Say what? UHS a charter school?

A Star reporter (I'm guessing it was Danyelle Khmara who wrote the story) corrected him, saying that University High is a public school. Undaunted, the official corrected the reporter: “No, University High School is a charter school,” he said, then mansplained (charter-splained?) that the reporter was laboring under a "misconception" about charters.

DeVos & Co. are strict adherents of the Trump doctrine: Never let facts get in the way of a good story. If the students are high achievers, it's a charter or a private school. Any questions?

So it might come as something of a surprise that a U.S. Department of Education document released this month, School Choice in the United States: 2019, concludes there is no discernible difference between the performance of students in charter and district schools. Here's the finding from the executive summary.
In 2017, at grades 4 and 8, no measurable differences in average reading and mathematics scores on the National Assessment of Educational Progress (NAEP) were observed between students in traditional public and public charter schools.
The most recent results at the department's disposal are from 2017, and the NAEP is the closest we have to a gold standard in national standardized testing, so the study is using the best and most recent data available.

The only surprising thing about the finding is that it came from the current Department of Ed.

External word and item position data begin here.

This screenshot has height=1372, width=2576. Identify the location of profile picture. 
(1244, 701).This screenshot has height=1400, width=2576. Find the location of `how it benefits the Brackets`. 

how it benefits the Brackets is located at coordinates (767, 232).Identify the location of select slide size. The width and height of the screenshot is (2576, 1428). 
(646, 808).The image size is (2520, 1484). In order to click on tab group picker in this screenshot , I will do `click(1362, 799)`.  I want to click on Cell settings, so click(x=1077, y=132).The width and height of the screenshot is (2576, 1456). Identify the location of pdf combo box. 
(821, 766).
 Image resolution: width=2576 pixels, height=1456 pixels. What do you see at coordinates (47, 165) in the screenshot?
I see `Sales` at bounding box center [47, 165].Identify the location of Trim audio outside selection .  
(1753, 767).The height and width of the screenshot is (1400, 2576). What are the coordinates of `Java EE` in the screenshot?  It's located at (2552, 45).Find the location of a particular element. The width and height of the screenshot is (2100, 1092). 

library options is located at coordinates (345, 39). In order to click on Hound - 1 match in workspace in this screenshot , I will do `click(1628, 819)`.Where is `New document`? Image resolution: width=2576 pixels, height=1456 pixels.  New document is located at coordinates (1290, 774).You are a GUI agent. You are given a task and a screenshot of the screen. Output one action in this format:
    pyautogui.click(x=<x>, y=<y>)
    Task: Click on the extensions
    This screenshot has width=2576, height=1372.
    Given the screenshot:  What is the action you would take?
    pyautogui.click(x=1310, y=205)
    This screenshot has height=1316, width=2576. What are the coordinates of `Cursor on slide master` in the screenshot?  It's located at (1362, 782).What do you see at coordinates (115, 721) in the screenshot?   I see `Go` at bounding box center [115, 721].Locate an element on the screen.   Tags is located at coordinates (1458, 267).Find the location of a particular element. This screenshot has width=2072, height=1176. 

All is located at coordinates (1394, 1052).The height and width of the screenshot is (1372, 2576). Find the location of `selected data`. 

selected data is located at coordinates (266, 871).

Anyone who pores over comparisons between test scores of similar students in charter and district schools knows that charters are up one year or in one state, and district schools are up another year or in another state. When you look at all the data from the various studies, the differences between the students in the two types of schools are small, and they can be more than accounted for by the difficulty of gathering accurate data (How do you pinpoint the similarities of two groups of students when every student, every family and every situation is unique in so many ways?)

But I have to say, I'm not surprised those findings came from Trump's Department of Ed. The same thing happened when George W. Bush was president. Bush and his education team were certain charters were superior to district schools, so they set out to prove it in a 2004 study. The results went sideways. District schools came out the winners.
Charter schools in all five case study states were less likely than traditional public schools to meet performance standards even after controlling for several school characteristics.
Oops.

OK then, the Bush folks figured, private schools are obviously better than district schools, right? Not really. In a 2006 Department of Ed study, the scores of similar students in both types of schools indicated no apparent winner. The 4th grade district school students outscored their private school counterparts in math and were the same in reading. The 8th grade private school students scored better in reading but the same as the district school students in math.

Ironically for an administration which courted the Christian right, there was one loser in the study.
Conservative Christian schools scored significantly lower in math than public schools.

All the nonsense you hear about the inherent superiority of charter and private schools over "failing" district schools is just that: nonsense. The hundred-million-dollar-plus propaganda campaign for so-called "choice" schools deserves the same respect you give to ads on television.